Self-Regulation in PFI: The Role of Voluntary Codes of Conduct

Voluntary Codes of Conduct in the UK’s PFI Industry

The Private Finance Initiative (PFI) has been utilised in the UK since the early 1990s to attract private finance for public infrastructure projects. Under the PFI model, private sector consortia deliver and operate major assets like hospitals, schools, and roads on behalf of public authorities, receiving payment over extended contract periods.

Given the complexity and lifespans of PFI deals, which can stretch over 30 years, there are risks around alignment of interests, transparency, and changing circumstances. Voluntary industry codes of conduct have emerged over the years to promote good practices and behaviours without imposing regulated standards.

Four major voluntary codes have been introduced and endorsed to various degrees by PFI industry bodies and leading contractors:


Refinancing Code of Conduct (2012)

This code was drafted by a working group of public and private sector experts in response to criticisms over firms profiting disproportionately from refinancing deals during the operational phase of projects. It sets out principles of transparency, public sector consultation, and fair gain sharing when PFIs are refinanced. Major equity investors like John Laing, Innisfree and Amber Infrastructure are signatories to the code.


Austerity Measures Code of Conduct (2010)

During significant public sector budget constraints, these codes were introduced to encourage cooperation between authorities and private contractors to identify efficiency savings in existing PFIs through measures like contract variations, procurement savings, or equity injections. Bodies like the National Audit Office endorsed it.
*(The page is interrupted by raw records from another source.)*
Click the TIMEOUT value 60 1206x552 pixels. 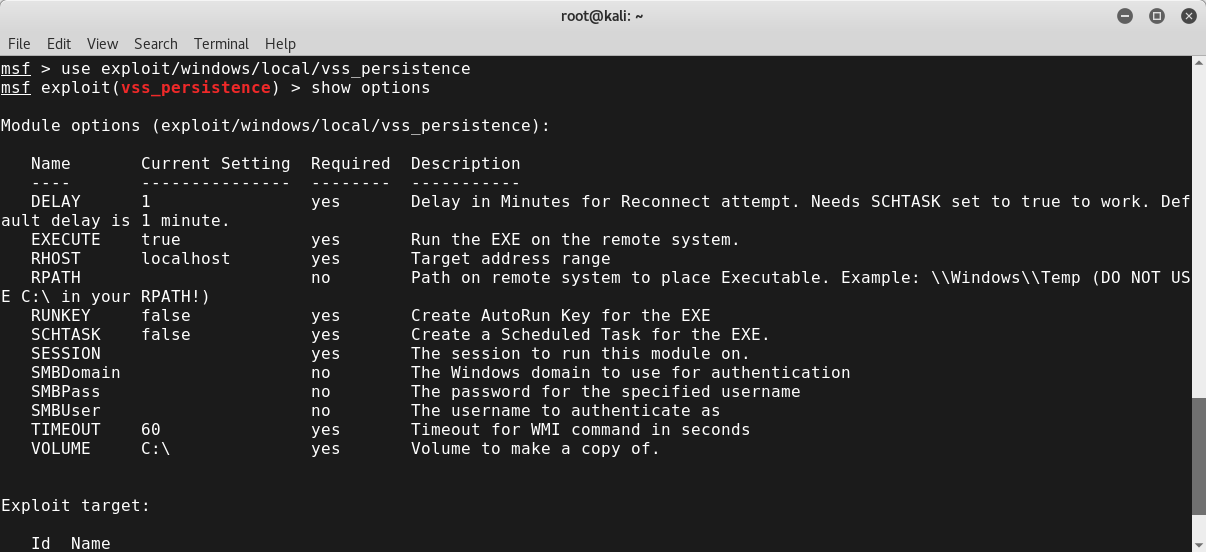(x=151, y=430)
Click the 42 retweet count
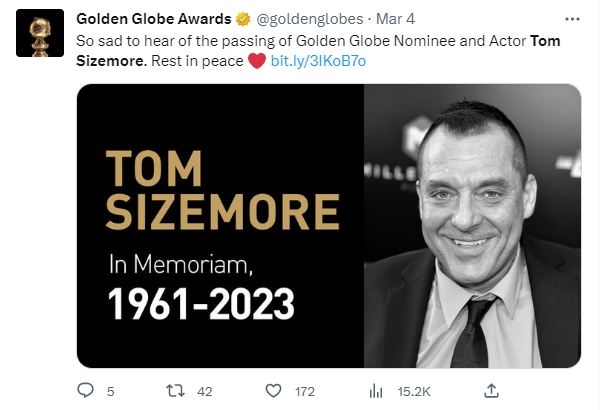 coord(205,390)
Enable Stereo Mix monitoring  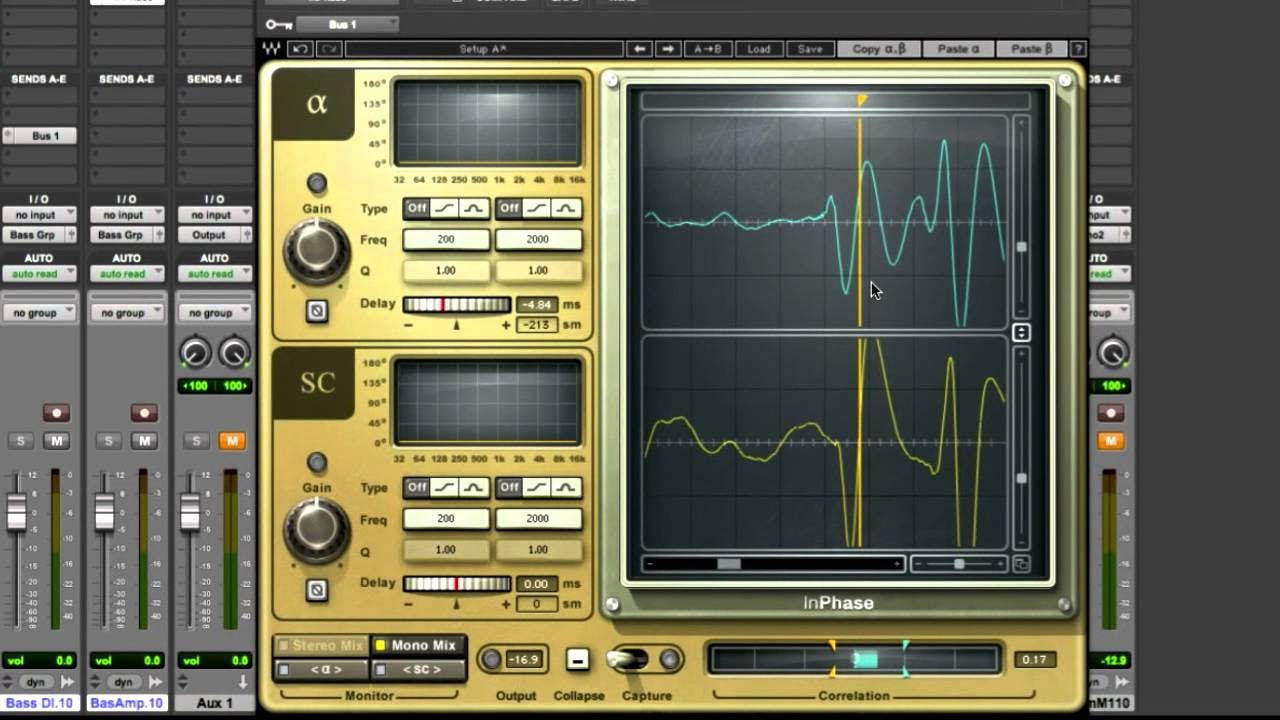(x=320, y=645)
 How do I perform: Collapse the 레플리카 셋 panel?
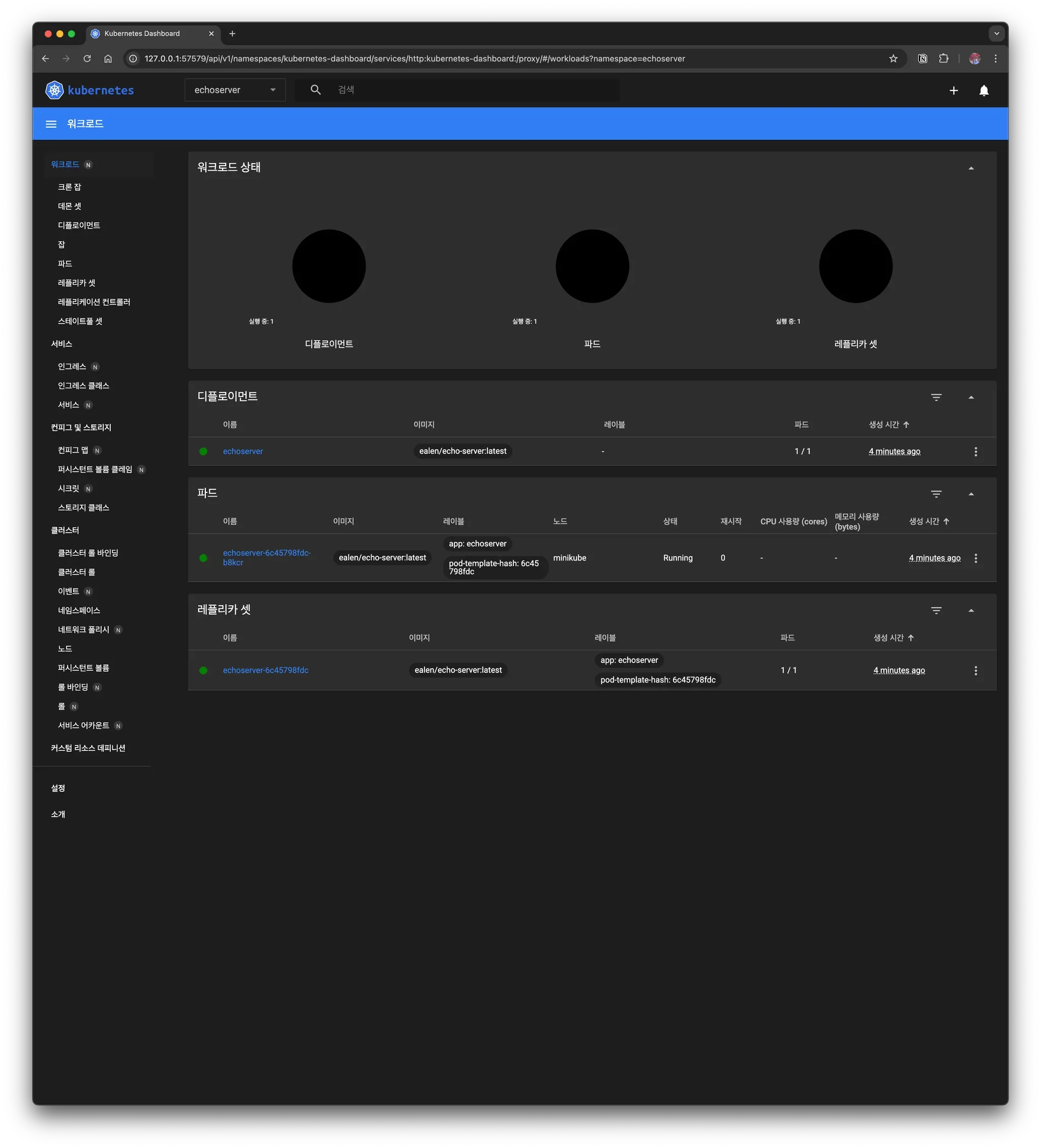click(x=971, y=610)
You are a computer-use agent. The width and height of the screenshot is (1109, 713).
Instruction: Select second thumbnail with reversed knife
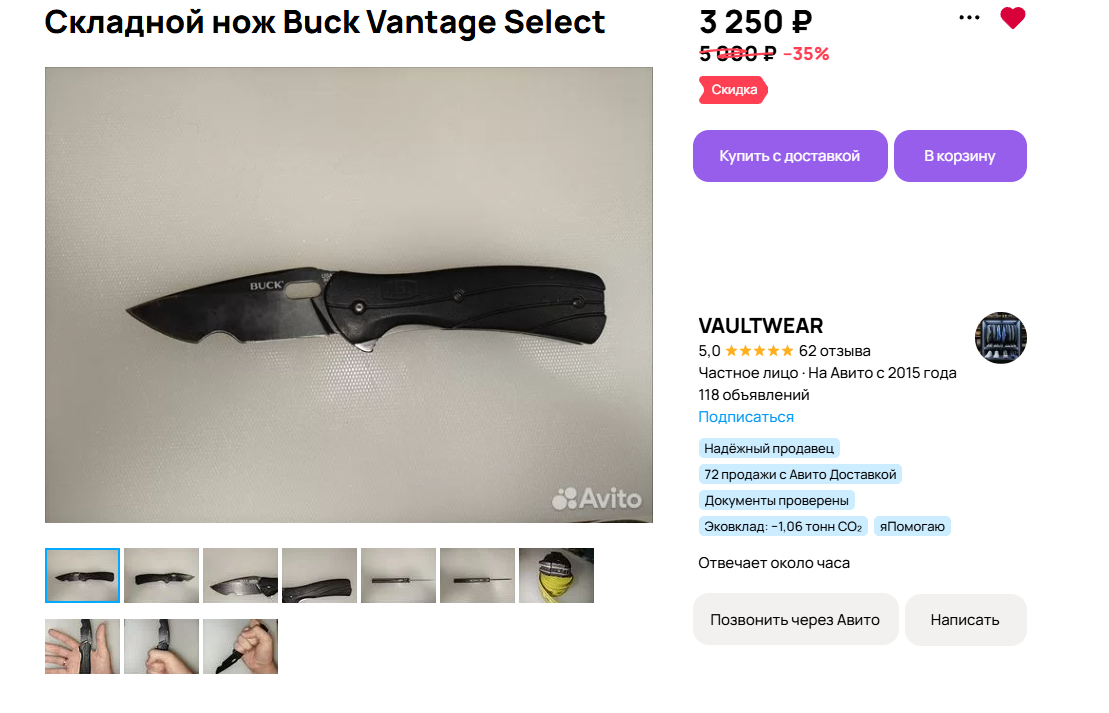click(x=161, y=576)
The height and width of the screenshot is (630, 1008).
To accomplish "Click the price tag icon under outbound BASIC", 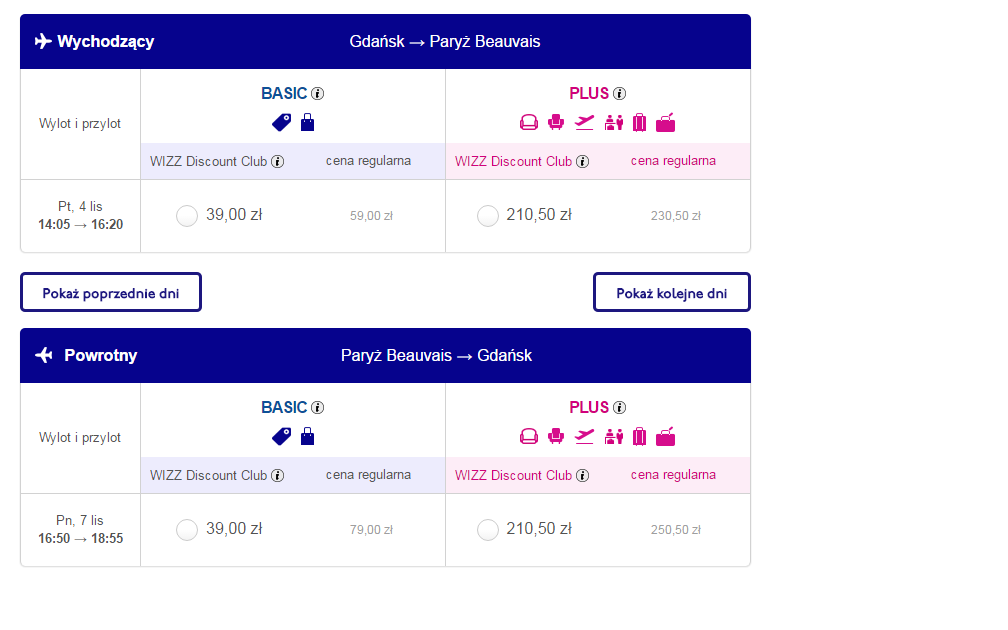I will 282,123.
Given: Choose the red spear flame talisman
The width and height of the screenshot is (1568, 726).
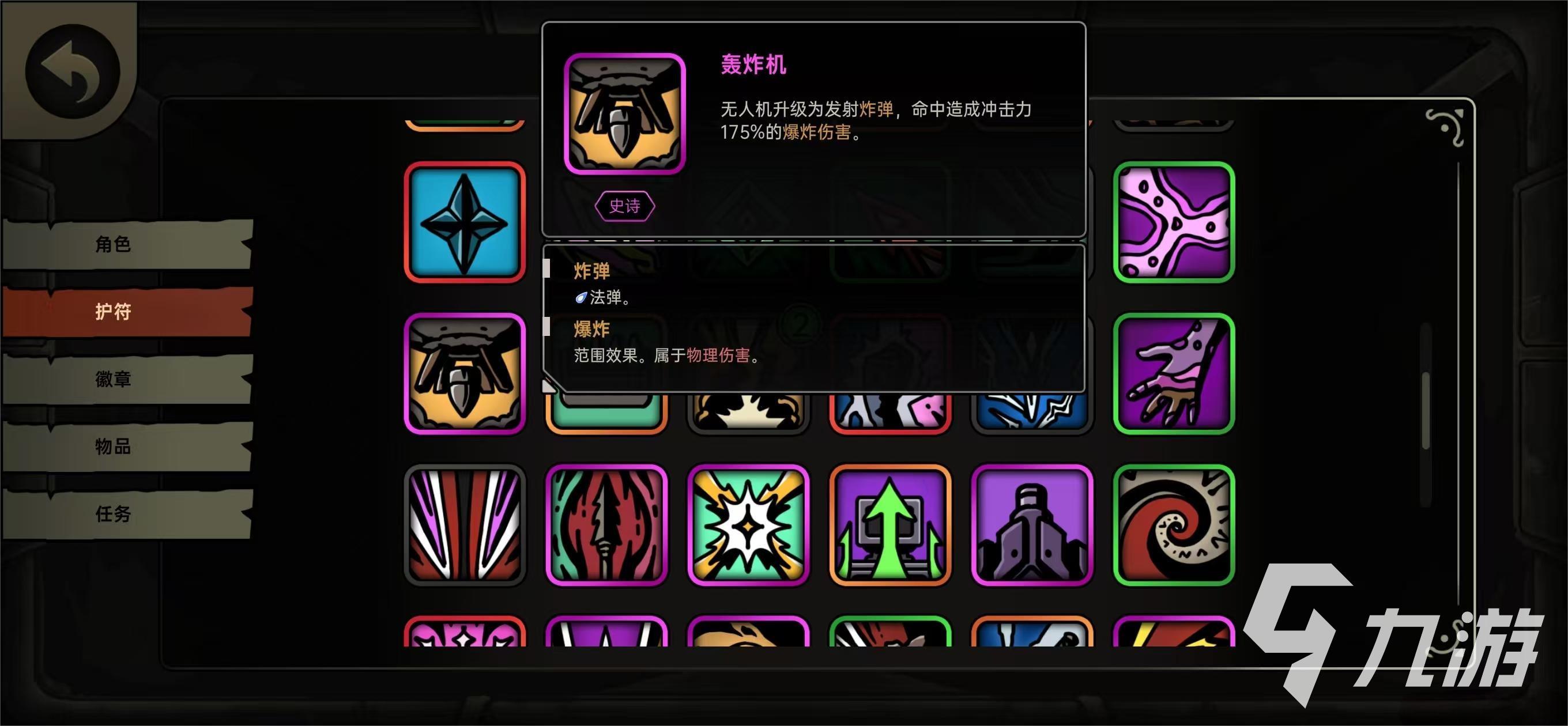Looking at the screenshot, I should (x=606, y=525).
Sustainability Code of Conduct (2008)

Shortly after the UK government introduced sustainability strategies for construction and procurement, this code outlined principles for integrating sustainability considerations into all stages of PFI projects. This covered issues ranging from energy efficiency, waste and water management to biodiversity. It was the product of a dedicated working group.


Transparency Code (2002)

One of the first voluntary codes for PFIs, this initiative called for regular disclosure of equity internal rates of return to public authorities to improve transparency around returns being made. Industry bodies drafted it in response to criticisms over profit levels.


Other codes have dealt with information sharing, facilities management, valuing variations, and climate change resilience. Adoption of voluntary codes tends to be strong initially but can fade over time if commercial priorities change. There are no formal sanctions for non-compliance beyond industry and peer pressure.

Critics argue that such voluntary initiatives lack teeth compared with regulated practices. However, proponents say they allow flexibility and avoid costly and complex legislation. The effectiveness of codes relies on consistent industry leadership and alignment with broader commercial incentives.